## START Data lines

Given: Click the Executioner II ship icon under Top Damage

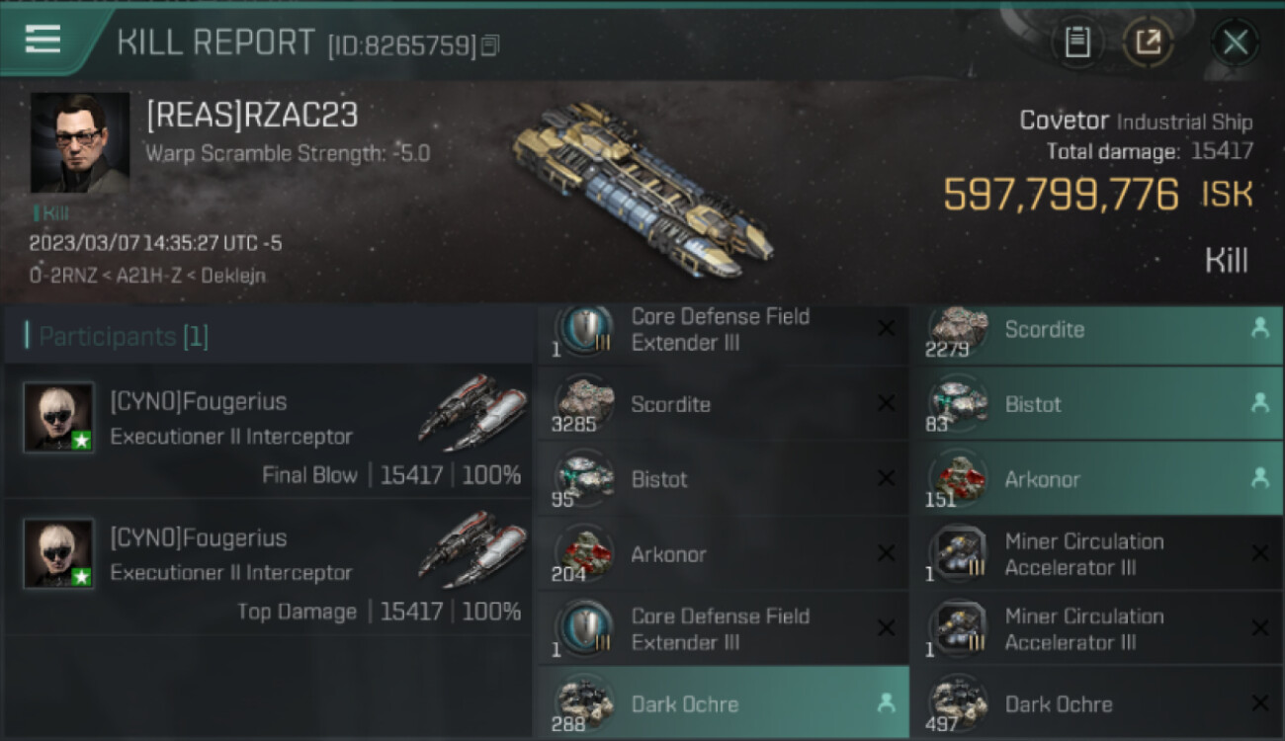Looking at the screenshot, I should click(x=471, y=549).
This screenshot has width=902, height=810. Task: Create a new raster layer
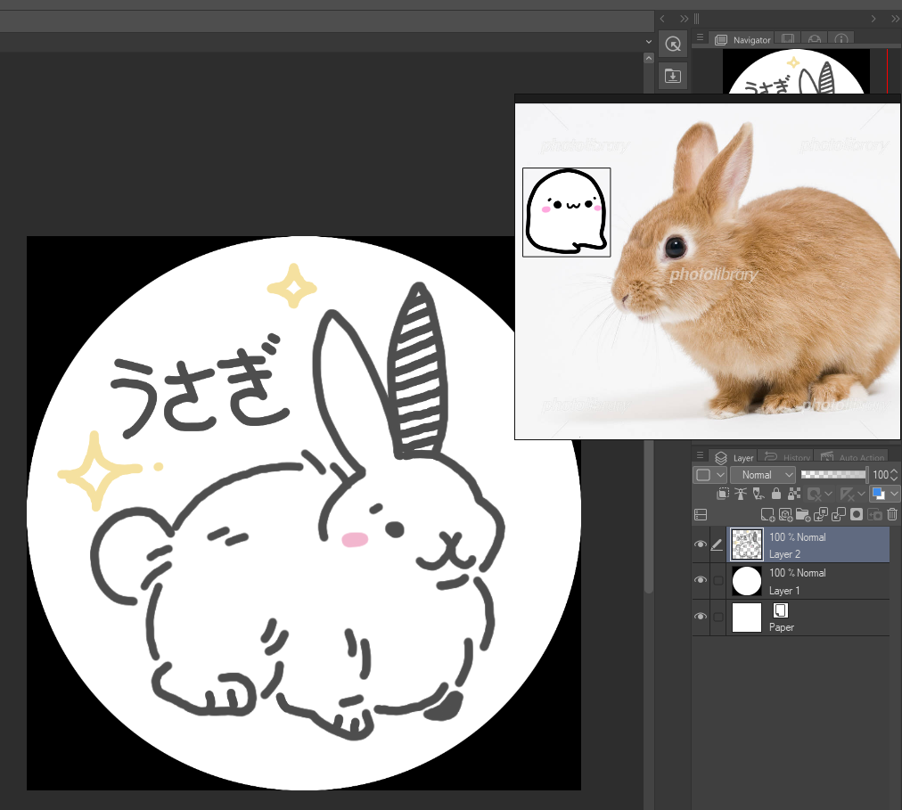767,514
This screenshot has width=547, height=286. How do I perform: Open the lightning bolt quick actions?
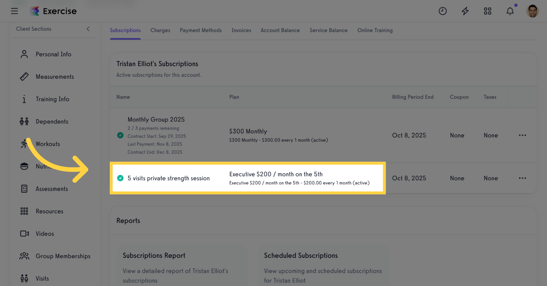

## END Data lines

Problem to work on: Reproduce the entire listing above word for word, leaving the pictures out.

The completed task:
Given: Click the Executioner II ship icon under Top Damage

Looking at the screenshot, I should click(x=471, y=549).
This screenshot has width=902, height=810. Task: Create a new raster layer
767,514
This screenshot has width=547, height=286. How do I perform: Open the lightning bolt quick actions?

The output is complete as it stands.